The world of sex research can be hard to keep up with. To probably no one’s surprise, so much of what we have held as scientific fact for centuries is being undermined every day, to the point where we have to throw whole concepts in the bin, and for good reason. These “facts” about sexuality are usually cultural assumptions derived from shame, not evidence. Take, for example, the hymen: a symbol of ‘virginity’ (another made up concept) that, once broken, has been pointed to as evidence of intercourse. Or the understanding that the clitoris was a tiny nub at the top of a vulva. The clitoris has appendages that straddle the vagina, and not all people with vulvas were born with hymens, while some hymens stick around until after menopause, regardless of penetrative experience. Here we are, in 2021, relearning so much of what we thought we knew! Even then, some myths persist. We’re not out of the woods of shame or poor sexuality education.
The idea of the ‘sex drive’ is one of those questionable facts under scientific review. Emily Nagoski, researcher and author of ‘Come As You Are’, is emphatic that the sex drive does not exist. A biological drive is a mechanism our bodies have developed to keep us alive. Hunger, thirst and fatigue are examples. We won’t die without sex, so it’s not considered an essential drive. Instead, sex is thought to be an “incentive motivation system”. This refers to when an attractive external stimulus compels us to act, rather than an internal discomfort and lack.
Nagoski argues that the idea of a sex drive has been dangerous because it makes people expect their desire to be spontaneous, available in nearly any context and emerge from within them. In reality, spontaneous desire is only one desire style. The other style many people experience is responsive desire, which is context-dependent and reacts to arousal, like feeling horny after someone grabs your butt.
The “sex drive” has allowed doctors and therapists to pathologise people, most of them women, who don’t desire sex out of the blue. Society has spread the message that, without this innate survival need, such people must be sick. This includes 30 per cent of cis women who rarely or never experience desire for sex without external stimulus. All of them are normal.
So, how do we explain human sexual desire? And why does it vary among people and across lifespans? Enter the dual control model of sexual response. Erick Janssen and John Bancroft developed this framework in the 1990s. They said that sexual response works much like our central nervous system. On one hand, the Sexual Excitation System accelerates our sexual response to relevant stimuli, like certain smells, sounds or images. It feeds the information back to our brain and tells it to feel turned on.

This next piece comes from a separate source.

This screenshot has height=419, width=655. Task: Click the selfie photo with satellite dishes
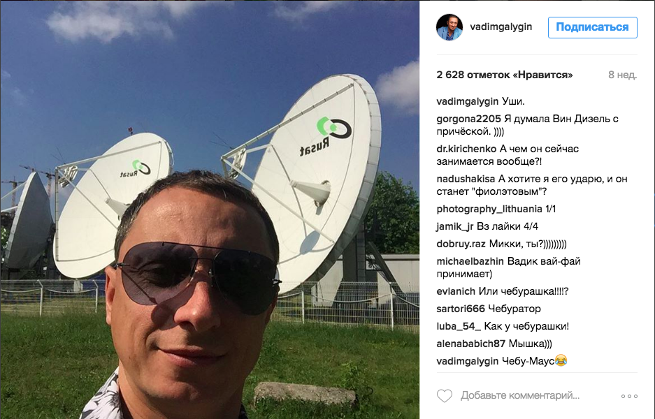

The Sexual Inhibition System works in opposition. It puts the brakes on in response to other stimuli, like danger, telling our brain to be sexually turned off. What constitutes the exciting stimuli and inhibiting stimuli depends on the individual and their context. They also aren’t innate, but learned throughout our lives. Some people experience a more sensitive Sexual Excitation System and a less sensitive Sexual Inhibition System, meaning they are more easily turned on and less readily turned off. Others might experience the opposite, or score somewhere in the middle. Asexual people usually have less sensitive accelerators, but studies show no difference in their brakes from their sexual counterparts. And one person’s brake can be another person’s Accelerator.
It’s all very interesting and very normal. There is so much variation between us all, within and across gender lines. Nagoski says the goal is to learn your brakes and accelerators so you can use them to your liking. You can also understand yourself better and be kinder when your body isn’t behaving as you’d like it to.

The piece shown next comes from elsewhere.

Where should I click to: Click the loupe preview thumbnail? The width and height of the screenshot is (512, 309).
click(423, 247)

Some examples of common stimuli affecting desire include:
Stress can really put the brakes on sexual desire. Over fifty per cent of women report that stress, depression and anxiety decrease their interest in sex. During stress, the brain is focussed on survival, and can’t take in much more information. If you’re at a stage in your life with multiple stressors—kids, work, study, illness, relationship troubles—these can weigh heavily on your brakes, even if you have a strong excitation system. But we’re not all made the same. Nagoski writes that around 10 to 20 percent of people report that stress actually turns them on, even if it blocks pleasure.

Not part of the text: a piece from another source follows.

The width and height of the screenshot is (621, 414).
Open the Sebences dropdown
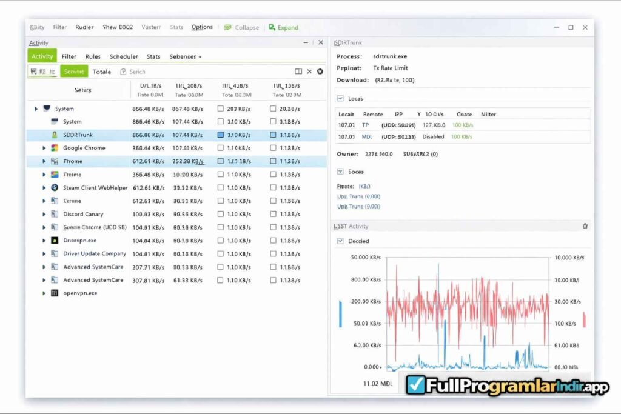click(x=185, y=56)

For survivors of sexual assault, sex itself can become the stressor. According to Nagoski, after sexual trauma, things that used to be accelerators might become brakes because they are now perceived as threats. Someone might also engage in compulsive sexual behaviour to revisit the trauma or to try to reframe it. It might take therapy to work through this.
Sickness and medication can interfere with our body’s regular or ideal functioning. Although Nagoski is quick to note hormones are the least likely cause of low desire.
Relationship satisfaction and security
This one seems pretty obvious. If you aren’t particularly satisfied in your sexual relationship/s, you probably won’t want to get busy. This isn’t to say all long-term monogamous relationships are sexually doomed, though. If you take the time to learn yours and your partner’s brakes and accelerators, these can be wielded accordingly.
On the darker side, relationship insecurity or instability can actually make you crave sex more. This is because sex becomes a safe haven or relief from the bad times, when the relationship is threatened. This can become a very dangerous dynamic in abusive relationships.
Studies have shown links between body image and all areas of sex: arousal, desire, pleasure, orgasm and sexual assertiveness, among others. Almost always, body self-criticism negatively affects sex. Science tells us that loving our bodies more will help us have better sexual experiences.